Ночью Зою одолевали впечатления прожитого дня. Мысль о том, что она может опоздать к бабушке, с постоянством почтового голубя возвращалась к ней и возвращалась. 'Нет. Этому не бывать, – решила она. – У меня в запасе как-никак целая неделя, так что еду в Ольховку. А там уж – по обстоятельствам'.
Тётя Маша, провожая их, напомнила ей: 'Не забывай, что здесь тебя ждёт письмо'.
Глава 9. В ОЛЬХОВКЕ
Володя, узнав, что они заедут в Ольховку, радовался как дисциплинированный ребёнок. Сердце Зои тоже сладостно щемило: ведь у бабушки она не была целых семь лет.
Её посёлок расположен в тридцати пяти километрах от райцентра, где остановился поезд. Дорога туда не асфальтирована, и автобусное сообщение по многим причинам нерегулярное. Поэтому она сразу после выгрузки пошла искать попутку. И, к счастью, тут же нашла её. Водитель ЗИЛа, только что посадивший свою семью на поезд, ехал в нужном им направлении и согласился подвезти. Радовало ещё и то, что не встретилось ни одного человека, кто бы им отказал в помощи.
К бабушкиному дому они добрались около пяти вечера. Выгрузившись и попрощавшись с водителем, остались у калитки одни.
Владимир с жадным любопытством осмотрелся.
– Уютное местечко.
Место было действительно завидное: окраина посёлка, но не дальняя, занятая под сады и огороды, а лицевая. Дома, стоящие по одну сторону улицы, словно заворожённые смотрят своими блестящими глазами на тихие воды красавицы-речки. По обеим сторонам дороги и кое-где по склону берега растут деревья. До воды от забора – метров двадцать. Напротив некоторых домов – дощатые мостки. Вода в реке светлая, с зелёными островками водорослей, течение едва заметное.
– Берег для езды на коляске крутоват, – пробормотал Владимир. – А ведь хорошо бы порыбачить!

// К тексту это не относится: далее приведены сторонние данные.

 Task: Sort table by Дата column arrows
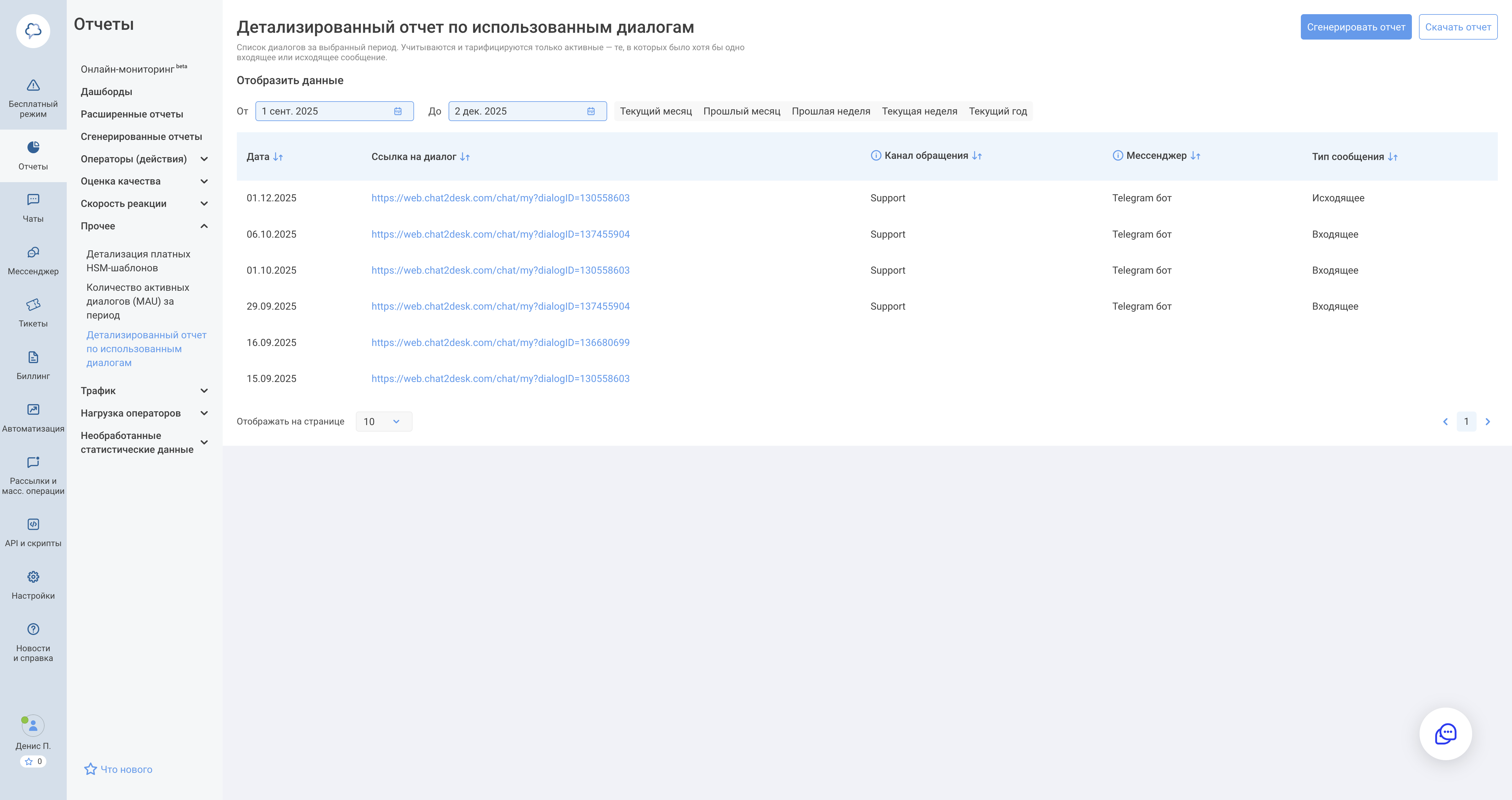pos(278,157)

– Порыбачим ещё, если настроение будет.
– Однако без снасти только блох ловить.
– Удочки – не проблема. Найдём, если надо будет.
Зоя отворила ветхую от времени калитку. Сердце болезненно сжалось. Основательно заросший травой двор; в конце его, вероятно, выросшее из брошенной косточки вишнёвое деревце; штакетины, прикрученные проволокой к покосившемуся забору; палисадник с единственным буйно разросшимся кустом розы, свесившимся во двор, – всё свидетельствовало о том, что хозяйка состарилась и давно отошла от всяких дел. Жалость и глубокая нежность захлестнули душу девушки. Подумать только, в этом дворе прошло всё её детство.
Оставив Владимира во дворе, Зоя вошла в тихий сумрачный дом. В коридоре пахло плесенью, и почти ничего не было видно. Она с опаской открыла дверь в комнату и первое, что увидела, – огонёк зажжённой лампадки под образами; от сердца отлегло – жива.
– Бабушка! – с нетерпеливой радостью позвала она.
Гнетущая тишина, начавшая было наваливаться на Зою и уже мурашково коснувшаяся спины, внезапно отпрянула. Нехитрые по своей природе звуки: шорохи, поскрипывание кровати и покряхтывания – наполнили дом жизнью. Зоя нашарила рукой выключатель, щёлкнула им – свет не зажёгся.
– Кто там пришёл? – послышался приближающийся старчески блеклый голос. – Ты чья будешь?
– Бабушка, это я, Зойка, – сдавленно проговорила девушка и шагнула к ней навстречу.
– Кто? Зойка?! О Боже! Внучечка ты моя родная.
Они обнялись. Бабушкино тщедушное тело, хрупкое, как у подростка, нервно подрагивало. Зоя гладила её невесомые волосы и улыбалась сквозь слёзы: успела.
– Бабушка, а я не одна приехала, – сказала она. – Пойдём во двор, я тебя со своим другом познакомлю.
– С другом? А чего ж это он в дом не заходит? Ну, пойдём-пойдём, – пробормотала она и неуверенными шажками зашаркала вслед за внучкой.
– И давно ты живёшь без света? – обернулась к ней Зоя.
– А почитай с осени. Крыша-то у меня прохудилась. Вот дождями всё и позаливало. Так видать что-то там и сломалось.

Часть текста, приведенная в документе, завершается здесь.